Ontario has also undermined the power of conservation authorities and the Planning Act, threatening wetlands with development and encouraging sprawl instead of density and affordable housing.
Clearly, it’s not in the interest of people, of the climate, of nature, of communities. It’s quite evident that the policies in place are meant to make it easier for developers, and for big industry and for big corporations, to make a profit.
Riley Yesno, Writer & Researcher
What is most upsetting about Doug Ford’s approach is that he is not an outlier when it comes to the Ring of Fire. Every single party has promised to mine in the Ring of Fire. The only difference is that they have stressed a little bit more that ‘this is going to be very important about relationships, and it’s going to be benefit sharing.’ But the end is the same. Everybody wants to get a bulldozer in the north. And I think that those election promises come at the cost of a very real threat to First Nations.
The last four years have been really tough for Indigenous communities. One of the things I remember Doug Ford did when he got into office was scrap the Indigenous education curriculum, and then the Indigenous Culture Fund. He also amalgamated Indigenous Relations with Natural Resources, making it abundantly clear where he sees Indigenous peoples as valuable and where he does not.
It’s a hard-looking four years ahead of us. But I also think it will be essential to hold on to the really great solidarity from folks filling those gaps that the Ford government has ripped open. In the past four years I have been to about 17 different school boards in Ontario with teachers who have said, “we’re not getting any provincial help for this now, but I’m spending my own time—sometimes my own money—to bring in Indigenous people to speak to students,” for example. That’s a way people are bridging those gaps on the ground.
We now have some basis for organizing, so I hope that’s something that we remember, as demoralizing as another Ford government will be.

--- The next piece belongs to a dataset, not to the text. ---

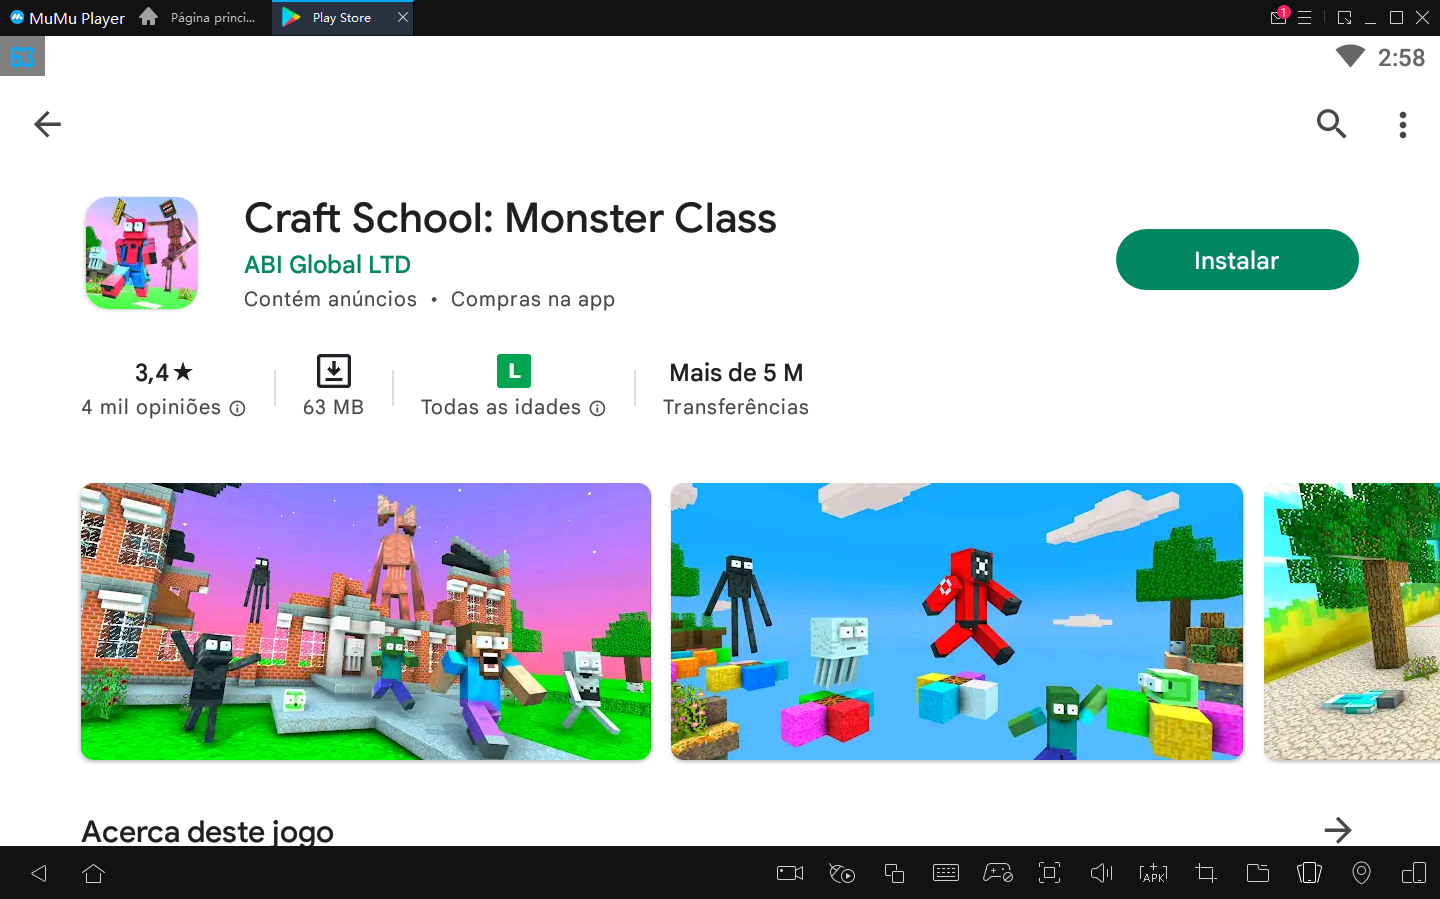Viewport: 1440px width, 899px height.
Task: Select the Play Store tab
Action: (x=340, y=17)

Miles Krauter, organizer and campaigner
When it comes to the NDP, I think it’s time that we start investing in people and communities in the membership. We can’t continue to treat members of our party like ATMs, and like people who show up once every few years to run election campaigns. We need to actually build a democratic environment where people feel there’s a point to being engaged, where meetings locally actually are towards an end other than to elect the NDP. That’s exactly the model we’ve been trying to make work here in Ottawa, and which you see in the re-election of Joel Harden.
We also have to start treating voters as more than just subjects of marketing science or a focus group. Let’s start talking to them honestly and earnestly about what matters in their lives. And let’s start inviting them to participate. And as soon as we have a party like that, there’s a meaningful reason to get involved with us.

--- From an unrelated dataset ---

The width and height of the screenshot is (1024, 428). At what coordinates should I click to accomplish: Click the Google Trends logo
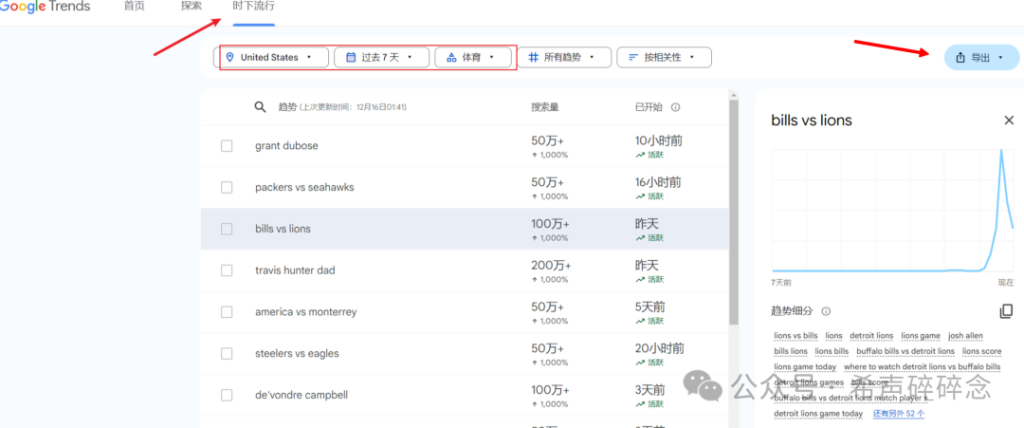45,7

I think it’s hard for us to make that ask right now. Hopefully, the NDP is going to change in such a way that it becomes meaningful to get involved. We’re not just demanding more from politics, we’re demanding more from each other, too. And that means people need to actually get involved if we’re going to shift politics in this province.
I’d like to see somebody lead the NDP that’s not interested in the cult of leadership—which I think we’ve seen, not just in the NDP but in all parties. It’s a common phenomenon. There’s a lot of emphasis on, “oh, isn’t it exciting that the leader said this or the leader went here?”
Our first slogan in 2018 was, “It’s about us,” and it’s about building the strength of us. Joel often says this as well: “There’s a difference between winning an election and winning power.” Those are not the same thing. Even if you win an election on some sort of clever communications campaign, what are you actually going to do with it? What are you going to do in power if you don’t have an organized community to back you up?